▶ _TASK TO COMPLETE_
This exercise asks for every line of the material that contains the word "computer".

##############################

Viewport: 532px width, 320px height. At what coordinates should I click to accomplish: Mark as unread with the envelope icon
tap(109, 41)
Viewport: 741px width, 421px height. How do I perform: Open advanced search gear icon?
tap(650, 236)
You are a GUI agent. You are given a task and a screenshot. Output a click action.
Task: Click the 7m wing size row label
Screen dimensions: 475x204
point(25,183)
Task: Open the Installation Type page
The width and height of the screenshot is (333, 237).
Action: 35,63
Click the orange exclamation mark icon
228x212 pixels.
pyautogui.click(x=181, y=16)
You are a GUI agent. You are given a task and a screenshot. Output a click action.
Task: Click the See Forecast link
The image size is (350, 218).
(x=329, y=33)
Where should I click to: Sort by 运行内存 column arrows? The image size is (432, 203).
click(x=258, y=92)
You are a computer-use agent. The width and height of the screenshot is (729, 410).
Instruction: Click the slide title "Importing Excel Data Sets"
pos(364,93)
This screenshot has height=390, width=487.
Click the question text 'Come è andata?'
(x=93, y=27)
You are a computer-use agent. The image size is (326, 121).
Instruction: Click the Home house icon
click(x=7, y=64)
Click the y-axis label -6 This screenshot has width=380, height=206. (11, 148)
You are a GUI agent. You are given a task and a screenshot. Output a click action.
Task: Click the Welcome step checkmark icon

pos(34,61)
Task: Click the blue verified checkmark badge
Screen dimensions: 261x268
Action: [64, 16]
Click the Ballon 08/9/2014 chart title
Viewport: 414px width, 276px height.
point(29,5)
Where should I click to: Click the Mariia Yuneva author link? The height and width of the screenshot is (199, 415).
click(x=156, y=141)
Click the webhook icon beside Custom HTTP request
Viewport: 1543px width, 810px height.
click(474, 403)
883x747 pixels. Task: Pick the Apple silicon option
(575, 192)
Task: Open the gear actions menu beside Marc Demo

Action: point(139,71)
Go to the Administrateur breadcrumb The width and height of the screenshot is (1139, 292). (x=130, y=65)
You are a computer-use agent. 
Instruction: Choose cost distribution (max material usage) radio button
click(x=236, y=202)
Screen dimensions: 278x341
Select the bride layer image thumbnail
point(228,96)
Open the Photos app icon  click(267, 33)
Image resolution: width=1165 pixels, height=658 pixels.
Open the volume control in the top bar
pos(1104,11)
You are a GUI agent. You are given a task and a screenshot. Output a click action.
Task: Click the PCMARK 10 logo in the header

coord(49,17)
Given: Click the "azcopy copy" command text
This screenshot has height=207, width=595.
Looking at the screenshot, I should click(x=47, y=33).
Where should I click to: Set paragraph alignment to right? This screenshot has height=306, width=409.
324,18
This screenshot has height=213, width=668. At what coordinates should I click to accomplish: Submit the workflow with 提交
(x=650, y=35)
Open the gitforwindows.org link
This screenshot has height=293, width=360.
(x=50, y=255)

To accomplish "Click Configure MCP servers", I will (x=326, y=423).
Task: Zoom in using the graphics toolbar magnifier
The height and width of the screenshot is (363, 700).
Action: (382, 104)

##############################

▶ _WRITTEN SOLUTION_
You are a computer-use agent. The width and height of the screenshot is (729, 410).
You are a computer-use agent. The image size is (326, 121).
You are a computer-use agent. 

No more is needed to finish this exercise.